Running the Application

  1. Start the Backend: Navigate to the `backend` directory in your terminal and run `node server.js`.
  2. Open the Frontend: Open the `index.html` file directly in your web browser (you can usually drag and drop it into the browser, or right-click and "Open with...").
  3. Grant Microphone Access: Your browser will likely ask for permission to access your microphone. Grant it.
  4. Record and Transcribe:
    • Click the "**Start Recording**" button.
    • Speak clearly into your microphone.
    • Click the "**Stop Recording**" button.
    • The recorded audio will be sent to your backend, then to OpenAI Whisper, and the transcription will appear on the page.
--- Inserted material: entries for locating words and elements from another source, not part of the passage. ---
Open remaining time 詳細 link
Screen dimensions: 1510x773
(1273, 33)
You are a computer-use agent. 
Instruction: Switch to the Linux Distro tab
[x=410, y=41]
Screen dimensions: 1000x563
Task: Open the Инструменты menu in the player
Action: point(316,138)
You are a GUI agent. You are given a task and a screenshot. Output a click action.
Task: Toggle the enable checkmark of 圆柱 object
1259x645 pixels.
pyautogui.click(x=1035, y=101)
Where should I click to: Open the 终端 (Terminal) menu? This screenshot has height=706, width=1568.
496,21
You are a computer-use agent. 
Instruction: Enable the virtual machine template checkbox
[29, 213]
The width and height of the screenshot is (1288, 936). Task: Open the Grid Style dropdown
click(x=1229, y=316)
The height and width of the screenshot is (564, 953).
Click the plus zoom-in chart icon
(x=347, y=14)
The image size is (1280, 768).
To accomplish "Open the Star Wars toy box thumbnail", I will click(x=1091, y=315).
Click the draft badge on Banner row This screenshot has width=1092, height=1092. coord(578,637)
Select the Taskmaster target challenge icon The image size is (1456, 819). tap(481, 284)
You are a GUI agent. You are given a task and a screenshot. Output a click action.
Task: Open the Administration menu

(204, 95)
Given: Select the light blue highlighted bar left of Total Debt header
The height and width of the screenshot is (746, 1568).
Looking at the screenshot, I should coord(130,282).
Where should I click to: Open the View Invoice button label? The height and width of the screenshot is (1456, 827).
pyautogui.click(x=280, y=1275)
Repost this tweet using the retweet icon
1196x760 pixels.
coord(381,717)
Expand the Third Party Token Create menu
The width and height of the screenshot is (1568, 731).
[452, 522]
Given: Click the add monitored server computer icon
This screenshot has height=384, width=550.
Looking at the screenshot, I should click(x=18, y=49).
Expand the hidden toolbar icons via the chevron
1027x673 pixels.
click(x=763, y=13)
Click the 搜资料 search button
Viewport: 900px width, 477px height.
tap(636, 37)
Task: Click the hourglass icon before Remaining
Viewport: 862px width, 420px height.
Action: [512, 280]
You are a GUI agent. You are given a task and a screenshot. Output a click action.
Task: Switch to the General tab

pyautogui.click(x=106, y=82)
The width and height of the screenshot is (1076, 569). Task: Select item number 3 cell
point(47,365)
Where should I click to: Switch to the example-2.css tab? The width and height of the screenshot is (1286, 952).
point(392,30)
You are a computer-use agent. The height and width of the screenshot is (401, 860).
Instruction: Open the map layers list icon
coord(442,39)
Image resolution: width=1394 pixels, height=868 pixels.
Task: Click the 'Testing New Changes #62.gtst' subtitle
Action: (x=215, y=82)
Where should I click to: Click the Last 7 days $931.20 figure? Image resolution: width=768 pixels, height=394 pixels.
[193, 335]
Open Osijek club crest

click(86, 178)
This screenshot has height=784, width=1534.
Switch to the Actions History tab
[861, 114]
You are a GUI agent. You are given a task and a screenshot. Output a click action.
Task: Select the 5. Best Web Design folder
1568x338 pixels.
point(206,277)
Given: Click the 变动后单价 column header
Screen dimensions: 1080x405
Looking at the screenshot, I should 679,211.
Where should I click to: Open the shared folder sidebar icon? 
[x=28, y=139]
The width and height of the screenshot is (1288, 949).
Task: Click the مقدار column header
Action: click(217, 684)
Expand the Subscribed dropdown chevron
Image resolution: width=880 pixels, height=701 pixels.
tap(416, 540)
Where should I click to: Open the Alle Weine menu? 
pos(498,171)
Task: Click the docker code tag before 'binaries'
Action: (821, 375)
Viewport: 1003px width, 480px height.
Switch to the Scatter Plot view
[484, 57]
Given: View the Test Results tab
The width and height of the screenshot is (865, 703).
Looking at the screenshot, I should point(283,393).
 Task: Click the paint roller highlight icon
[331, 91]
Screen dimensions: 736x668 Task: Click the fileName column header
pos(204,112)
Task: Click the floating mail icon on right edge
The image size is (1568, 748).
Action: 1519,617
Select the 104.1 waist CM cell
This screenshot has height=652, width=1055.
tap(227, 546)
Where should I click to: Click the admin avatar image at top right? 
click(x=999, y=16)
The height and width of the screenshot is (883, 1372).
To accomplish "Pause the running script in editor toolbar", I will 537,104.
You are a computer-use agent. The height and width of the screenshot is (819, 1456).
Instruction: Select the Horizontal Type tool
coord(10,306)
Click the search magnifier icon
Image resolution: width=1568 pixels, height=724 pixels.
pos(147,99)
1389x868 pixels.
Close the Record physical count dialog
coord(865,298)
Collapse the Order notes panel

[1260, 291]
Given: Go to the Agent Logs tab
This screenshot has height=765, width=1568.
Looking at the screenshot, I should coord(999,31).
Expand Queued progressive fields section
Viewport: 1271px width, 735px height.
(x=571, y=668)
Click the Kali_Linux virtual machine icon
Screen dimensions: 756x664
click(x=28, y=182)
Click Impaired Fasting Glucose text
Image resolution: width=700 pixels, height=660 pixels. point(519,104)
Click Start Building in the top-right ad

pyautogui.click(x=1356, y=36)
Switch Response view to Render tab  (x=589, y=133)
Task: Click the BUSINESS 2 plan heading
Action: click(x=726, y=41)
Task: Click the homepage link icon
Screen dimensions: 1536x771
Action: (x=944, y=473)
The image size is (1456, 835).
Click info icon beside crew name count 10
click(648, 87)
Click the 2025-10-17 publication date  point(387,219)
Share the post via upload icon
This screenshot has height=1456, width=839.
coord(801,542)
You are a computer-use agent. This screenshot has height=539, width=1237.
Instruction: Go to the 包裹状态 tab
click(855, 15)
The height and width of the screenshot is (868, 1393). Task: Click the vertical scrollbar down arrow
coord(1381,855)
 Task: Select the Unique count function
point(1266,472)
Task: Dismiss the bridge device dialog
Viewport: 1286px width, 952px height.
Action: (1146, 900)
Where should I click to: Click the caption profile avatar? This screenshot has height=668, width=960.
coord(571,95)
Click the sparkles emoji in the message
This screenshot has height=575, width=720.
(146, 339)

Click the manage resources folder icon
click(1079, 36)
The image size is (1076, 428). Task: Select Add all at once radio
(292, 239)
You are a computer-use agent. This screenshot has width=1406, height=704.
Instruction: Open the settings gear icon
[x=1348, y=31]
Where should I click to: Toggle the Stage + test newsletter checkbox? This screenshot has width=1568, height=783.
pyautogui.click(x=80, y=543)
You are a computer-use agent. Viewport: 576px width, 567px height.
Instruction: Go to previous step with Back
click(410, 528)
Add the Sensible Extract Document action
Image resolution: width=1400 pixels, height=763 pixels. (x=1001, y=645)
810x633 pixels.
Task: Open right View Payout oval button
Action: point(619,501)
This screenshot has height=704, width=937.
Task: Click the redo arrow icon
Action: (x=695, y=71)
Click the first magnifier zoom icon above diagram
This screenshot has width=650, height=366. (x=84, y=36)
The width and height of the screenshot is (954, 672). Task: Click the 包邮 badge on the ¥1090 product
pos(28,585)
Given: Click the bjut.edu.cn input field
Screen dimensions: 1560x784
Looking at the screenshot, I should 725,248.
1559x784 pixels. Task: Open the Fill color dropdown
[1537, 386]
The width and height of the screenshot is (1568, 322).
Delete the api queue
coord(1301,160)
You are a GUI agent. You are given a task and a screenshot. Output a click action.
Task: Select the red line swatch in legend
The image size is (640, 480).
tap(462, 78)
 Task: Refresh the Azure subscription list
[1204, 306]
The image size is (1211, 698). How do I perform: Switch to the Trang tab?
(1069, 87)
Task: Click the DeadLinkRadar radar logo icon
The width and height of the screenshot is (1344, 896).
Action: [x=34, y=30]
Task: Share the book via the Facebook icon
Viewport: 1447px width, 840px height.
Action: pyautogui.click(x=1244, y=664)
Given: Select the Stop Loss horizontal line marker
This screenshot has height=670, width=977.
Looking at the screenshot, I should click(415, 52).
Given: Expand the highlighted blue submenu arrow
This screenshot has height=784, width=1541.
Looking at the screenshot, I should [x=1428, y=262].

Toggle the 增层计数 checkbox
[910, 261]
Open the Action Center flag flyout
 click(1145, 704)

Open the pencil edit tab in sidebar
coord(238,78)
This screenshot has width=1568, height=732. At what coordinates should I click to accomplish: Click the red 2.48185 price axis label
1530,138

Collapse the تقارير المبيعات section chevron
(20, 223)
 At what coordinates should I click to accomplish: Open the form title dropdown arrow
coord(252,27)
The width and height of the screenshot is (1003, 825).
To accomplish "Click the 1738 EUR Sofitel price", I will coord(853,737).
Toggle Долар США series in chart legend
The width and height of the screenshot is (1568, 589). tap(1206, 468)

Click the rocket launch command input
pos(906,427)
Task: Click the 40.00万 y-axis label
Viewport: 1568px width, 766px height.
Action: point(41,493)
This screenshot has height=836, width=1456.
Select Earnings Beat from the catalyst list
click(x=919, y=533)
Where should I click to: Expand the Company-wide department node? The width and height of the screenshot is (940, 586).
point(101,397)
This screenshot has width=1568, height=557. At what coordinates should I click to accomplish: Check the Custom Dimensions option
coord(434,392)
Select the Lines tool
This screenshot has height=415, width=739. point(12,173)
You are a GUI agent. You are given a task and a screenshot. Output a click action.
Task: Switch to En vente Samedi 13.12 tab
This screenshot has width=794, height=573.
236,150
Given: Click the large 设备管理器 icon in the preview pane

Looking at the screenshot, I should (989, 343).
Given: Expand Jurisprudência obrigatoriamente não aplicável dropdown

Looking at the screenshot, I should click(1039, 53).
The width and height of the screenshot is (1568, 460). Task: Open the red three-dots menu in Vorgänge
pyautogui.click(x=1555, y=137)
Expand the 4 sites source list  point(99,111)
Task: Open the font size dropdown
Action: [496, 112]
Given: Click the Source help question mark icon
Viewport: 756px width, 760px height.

Error Handling and Best Practices

  • API Key Security: Always keep your OpenAI API key on the server-side. Never expose it in client-side code.
  • User Feedback: Provide clear status messages to the user (e.g., "Recording...", "Processing...", "Transcription complete!", "Error: ...").
  • File Size Limits: OpenAI Whisper API has file size limits (currently 25 MB for the audio file). For longer audio, consider chunking the audio into smaller segments before sending them for transcription.
  • Error Logging: Implement robust error logging on your backend to diagnose issues with API calls or file processing.
  • Audio Quality: While Whisper is robust, better audio quality generally leads to more accurate transcriptions.
  • Cross-Browser Compatibility: Test microphone access and MediaRecorder API behavior across different browsers.

Further Enhancements

This is a basic implementation. Here are some ideas to enhance your transcription app:

  • Display Audio Waveform: Use a library like Web Audio API to visualize the audio input.
  • Progress Indicator: Add a loading spinner or progress bar during transcription.
  • Download Transcription: Provide an option to download the transcribed text as a `.txt` or `.srt` file.
  • Select Language: Allow users to specify the input language for more accurate transcription, if they know it.
  • Transcription Editing: Integrate a text editor for users to correct or refine the transcribed text.
  • Integration with other OpenAI models: Pass the transcribed text to GPT for summarization, translation, or other NLP tasks.